Curiosity and a desire to leave a journal that you can read when you're older finally gave me the push I needed to start my first blog. I can't imagine who'd be interested in reading my maternal musings, except of course family and perhaps other mothers. But that's okay. It's really just for you and me.

Your daddy & I found out you were on the way on March 13, three days before his 34th birthday. We'd been trying to start a family for almost two years, and although I was able to conceive twice, both pregnancies ended in miscarriages barely halfway through the first trimester. So when two, pink lines appeared on the pregnancy test stick for the third time, our joy was guarded.

At my first appointment on March 27, Dr. Chan performed an ultrasound and declared, "I really think this is the one." You were the right size for a fetus that was six weeks and six days along - roughly as big as a blueberry - and your tiny, pulsing heart was beating steady and strong.

Dr. Chan put me on a weekly regimen of progesterone shots (literally a pain in the butt) and scheduled a second ultrasound for two weeks later. We knew that would be the real test. In both earlier pregnancies, the babies' hearts had simply stopped beating by the eighth week.

But you were different, Emi.

Two weeks later, when your grainy image became clear on the ultrasound screen, your daddy could see right away that unlike the other times your heart was still beating. It took me a few moments to realize that the gray, lima bean-shaped blob on the monitor was you, and then I could see the rapid pulsations. The doctor assured us your heartbeat was perfectly normal and that you were right on track in terms of size.

"Sometimes you can see the kid moving around," he told us, pressing my belly several times in an attempt to get you to move. But you wouldn't budge. I had to fight the urge to swat away his hand and tell him to leave my kid alone. Over dinner later that night, your daddy told me he'd been thinking the same thing. So you see, the instinct to protect you kicked in when you were barely nine weeks in the womb.
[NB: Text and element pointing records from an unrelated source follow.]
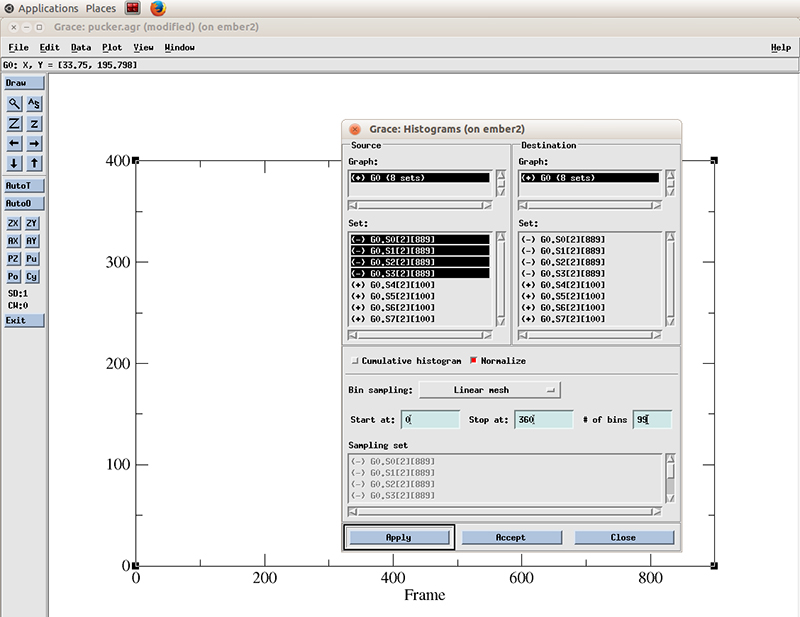Click the source Set list vertical scrollbar
800x617 pixels.
(x=501, y=278)
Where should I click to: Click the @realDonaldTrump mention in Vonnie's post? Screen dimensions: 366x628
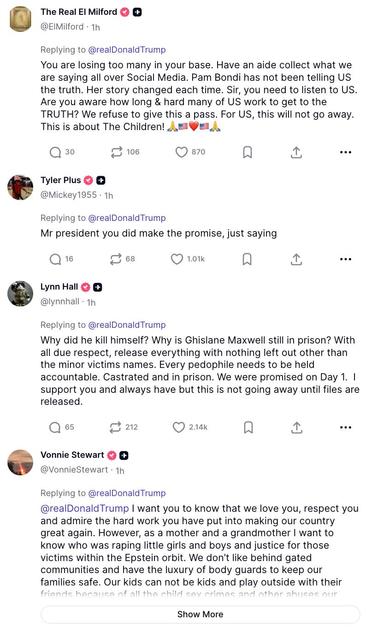point(84,508)

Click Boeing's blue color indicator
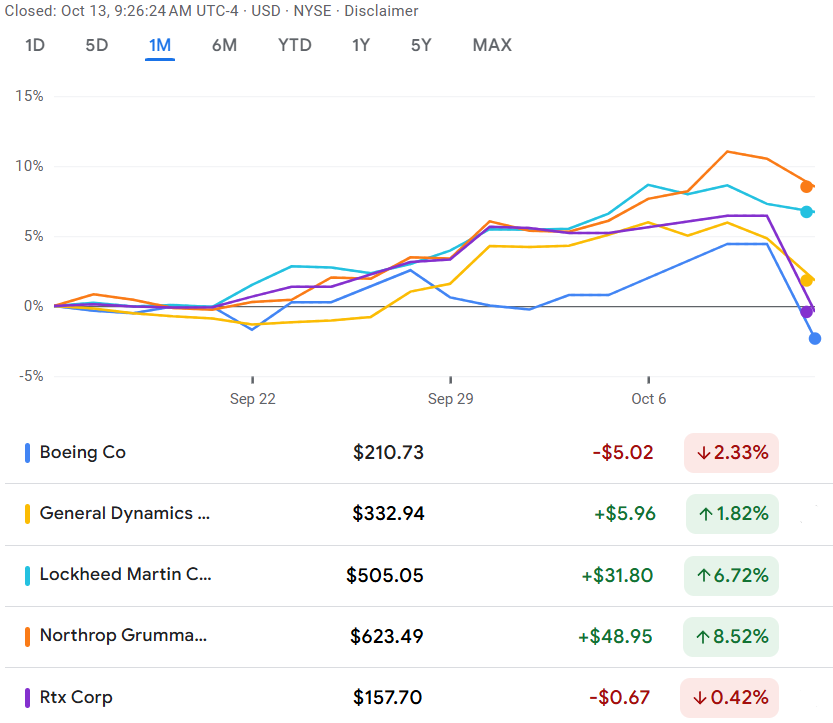(x=27, y=453)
Actually, Dr. Chan is a very understanding ob/gyn with a friendly, joking bedside manner. Knowing we were both very nervous after two miscarriages, he told me he didn't really need to see me for another month but was willing to schedule an appointment before then if it would make me feel better. So we made an appointment to hear your heartbeat for the first time.

We left the doctor's office absolutely elated. It was a strange feeling. We'd never made it this far in a pregnancy before and even though we knew you weren't out of the woods yet, for the first time in a long time we had hope. So that night in early April we celebrated by going out to dinner, and over sushi, tempura and wakame salad we started to make our first, tentative plans for the future.